=== Dataset entries ===

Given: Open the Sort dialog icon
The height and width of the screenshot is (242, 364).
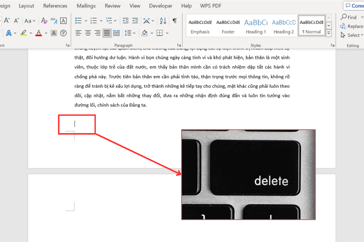Looking at the screenshot, I should coord(163,20).
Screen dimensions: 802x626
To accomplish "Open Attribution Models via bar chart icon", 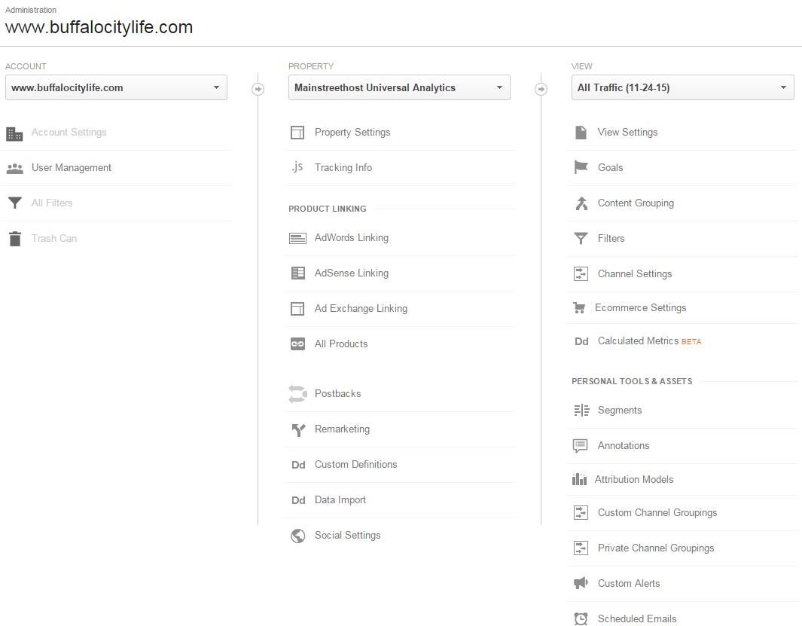I will click(580, 479).
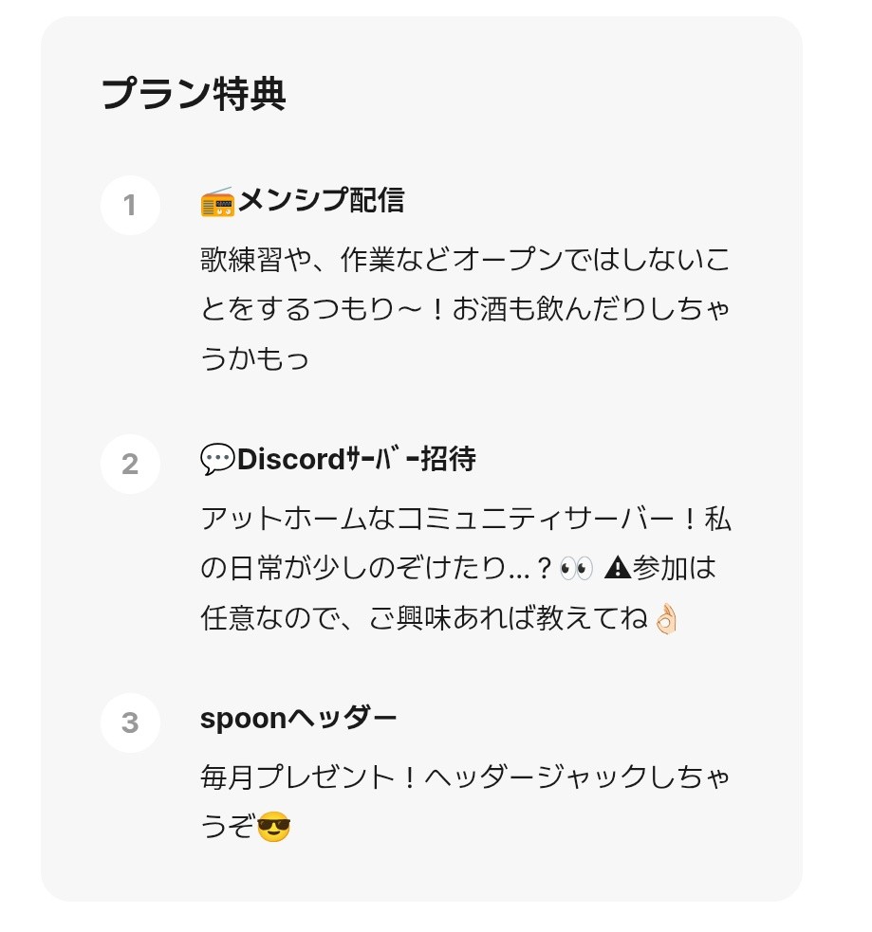Image resolution: width=872 pixels, height=932 pixels.
Task: Click the speech bubble emoji before Discord
Action: pyautogui.click(x=217, y=460)
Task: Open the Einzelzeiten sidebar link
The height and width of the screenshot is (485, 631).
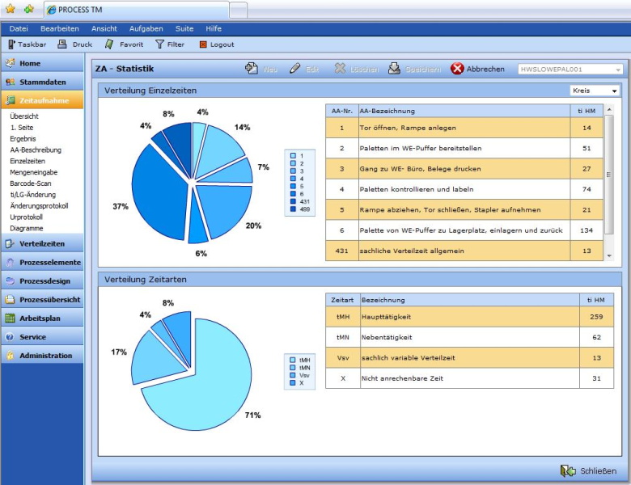Action: [x=29, y=161]
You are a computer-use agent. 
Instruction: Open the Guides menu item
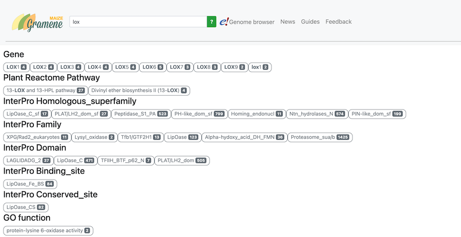310,22
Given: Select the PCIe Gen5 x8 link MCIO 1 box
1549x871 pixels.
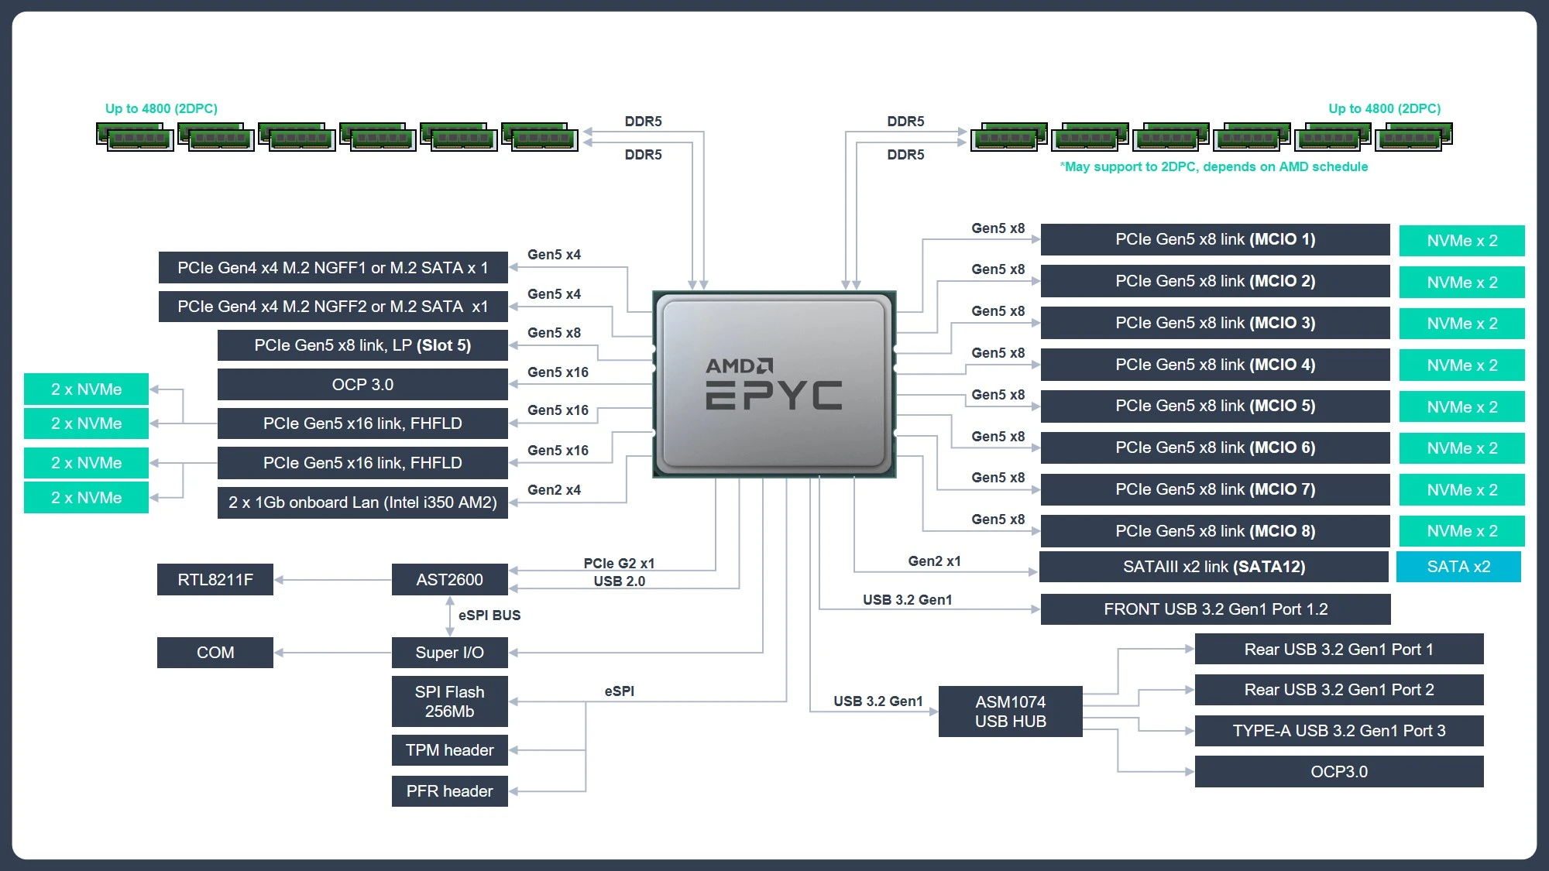Looking at the screenshot, I should 1214,240.
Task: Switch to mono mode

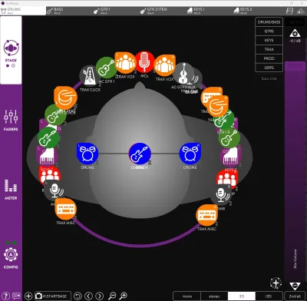Action: click(187, 296)
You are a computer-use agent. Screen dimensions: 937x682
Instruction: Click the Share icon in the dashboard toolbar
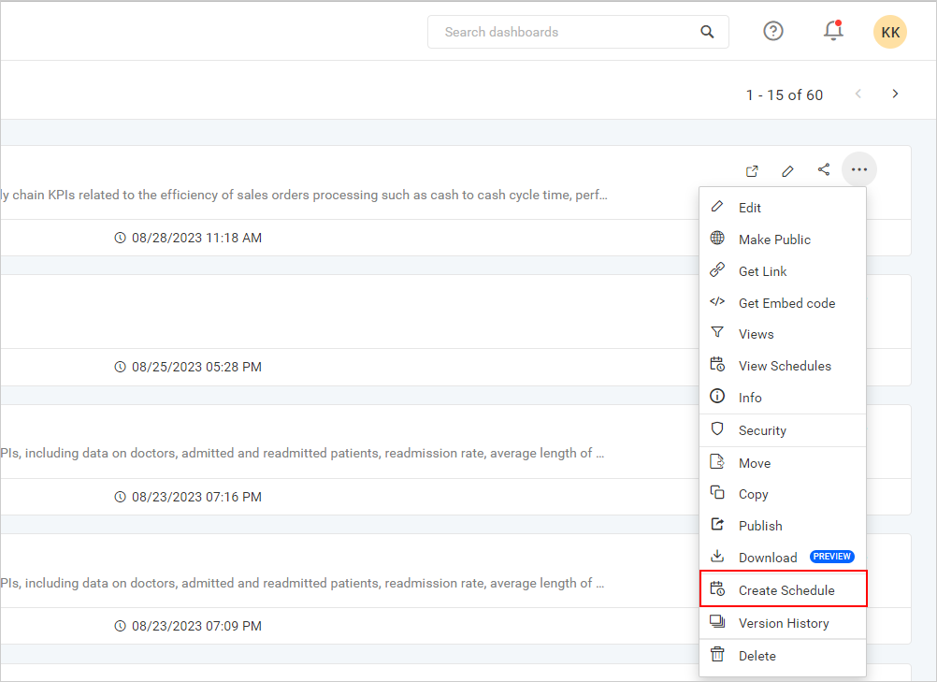pos(824,171)
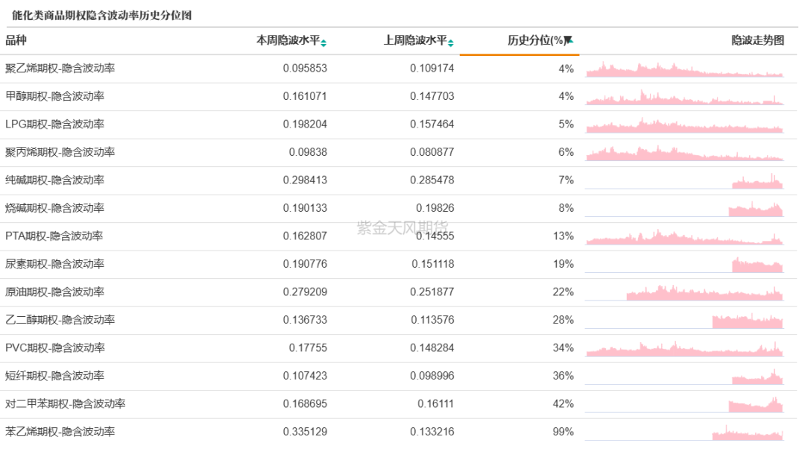Click the sort indicator beside 历史分位(%)

pyautogui.click(x=569, y=40)
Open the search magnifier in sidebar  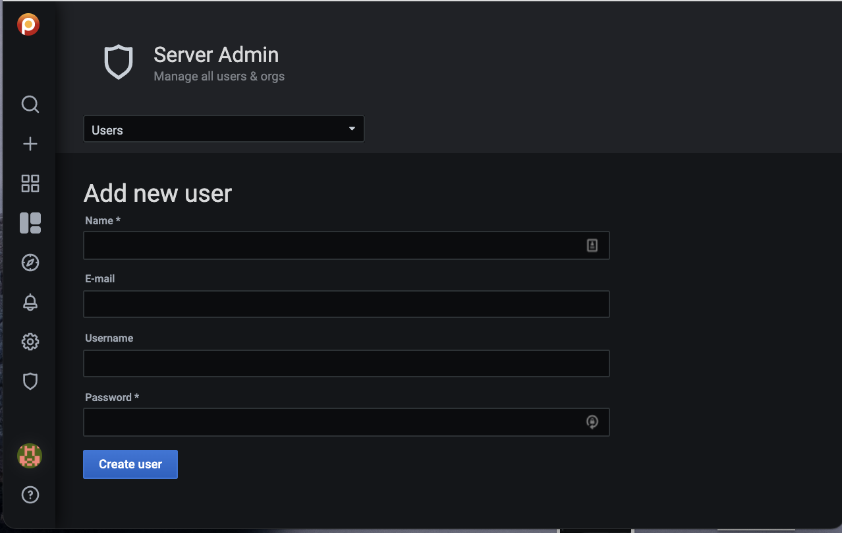tap(30, 104)

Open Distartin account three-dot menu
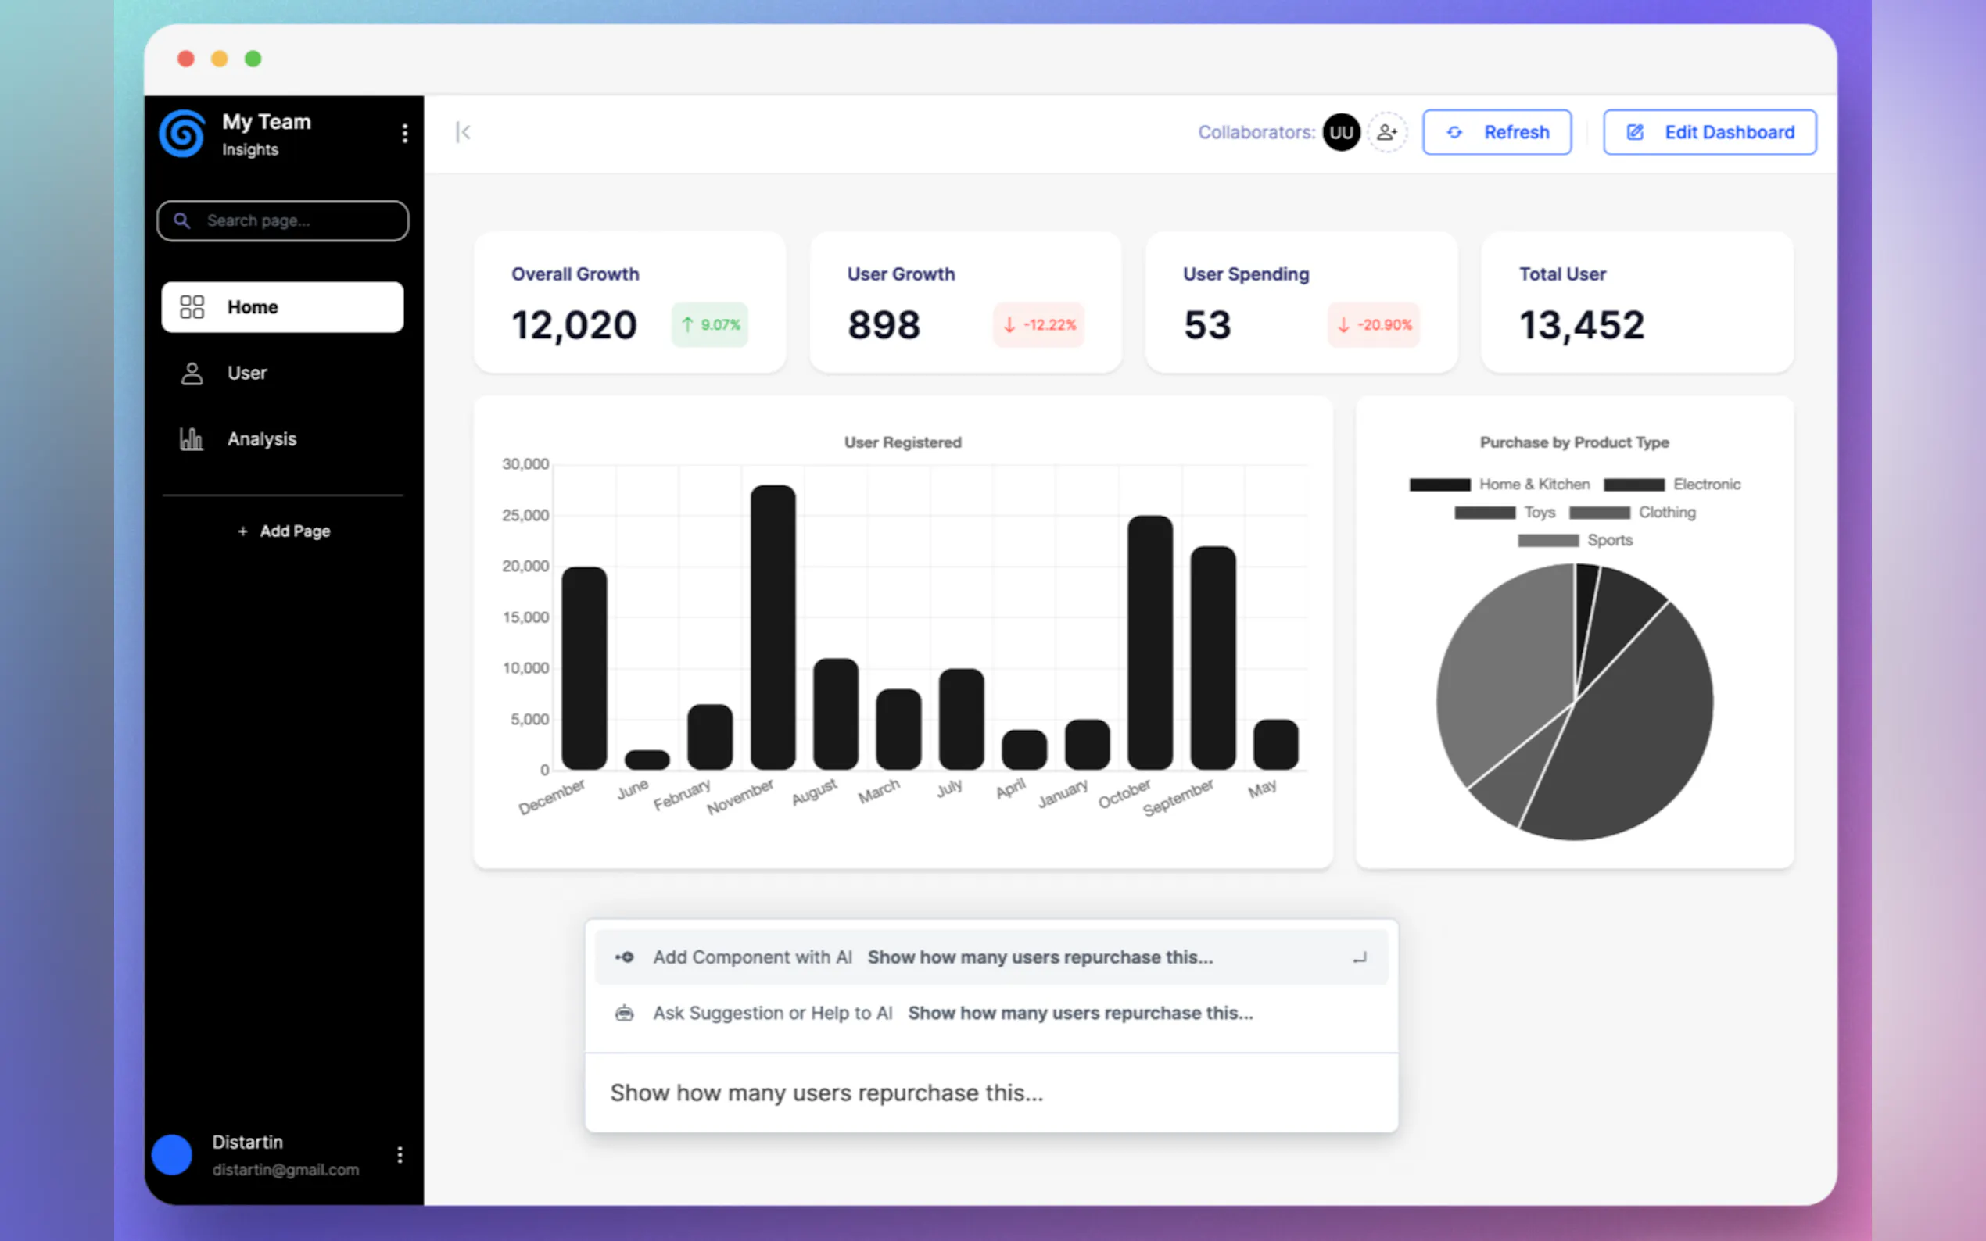click(x=400, y=1155)
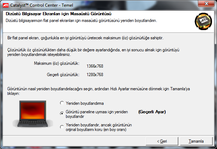Click the ATI graphics chip emblem
Screen dimensions: 217x149
pos(203,21)
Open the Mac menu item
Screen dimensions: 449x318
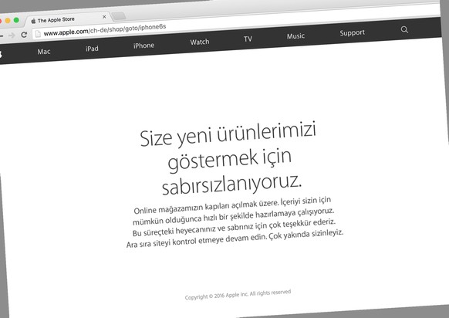pyautogui.click(x=44, y=52)
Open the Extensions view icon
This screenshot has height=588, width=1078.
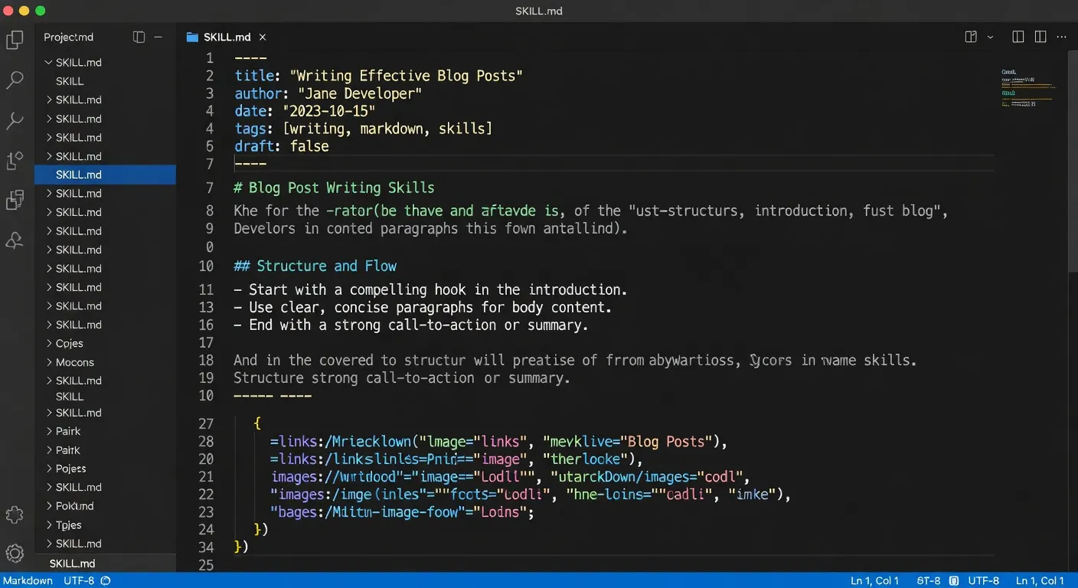16,200
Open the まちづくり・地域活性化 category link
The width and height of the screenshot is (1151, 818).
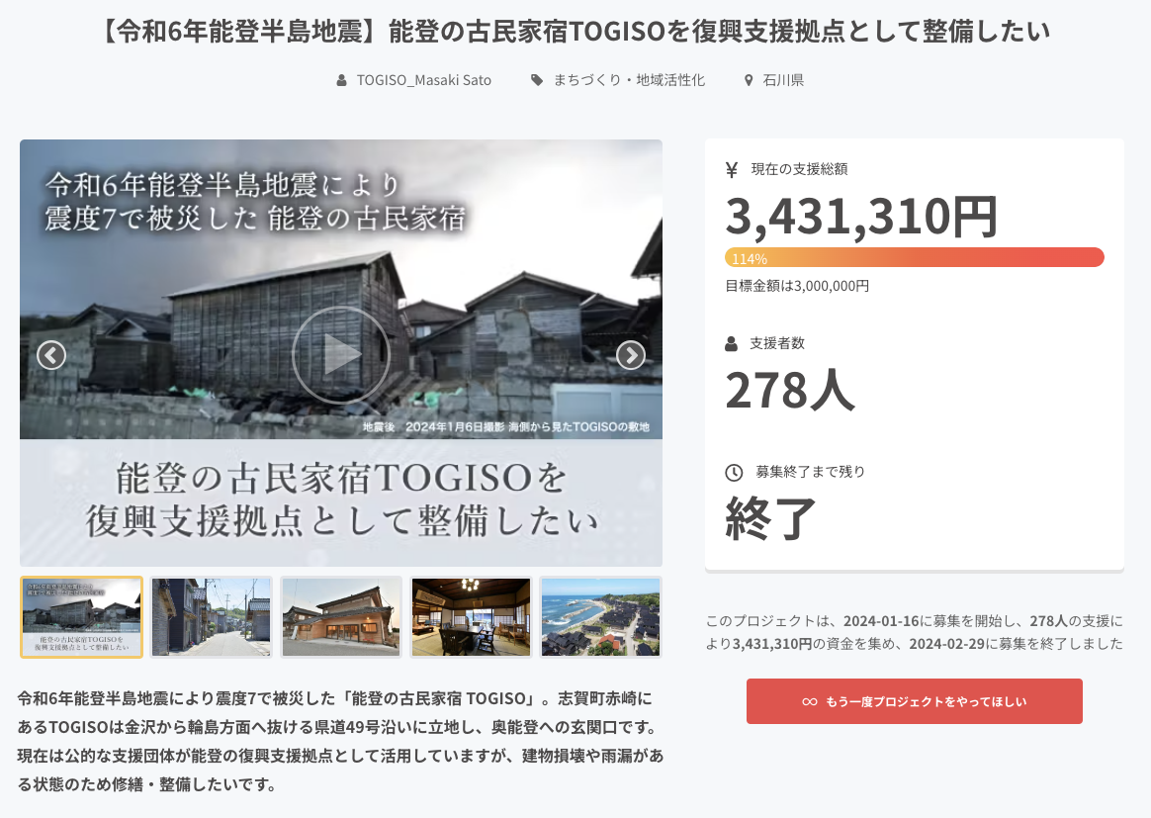[629, 80]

===

Put the stretch from the start of the listing through the line containing "Looking at the screenshot, I should coord(163,20)." into a Markdown table with the columns Row and Line Text, numbering each nonblank line. Leave the pictures out.

• [Solution to this task]
| Row | Line Text |
|---|---|
| 1 | Given: Open the Sort dialog icon |
| 2 | The height and width of the screenshot is (242, 364). |
| 3 | Looking at the screenshot, I should coord(163,20). |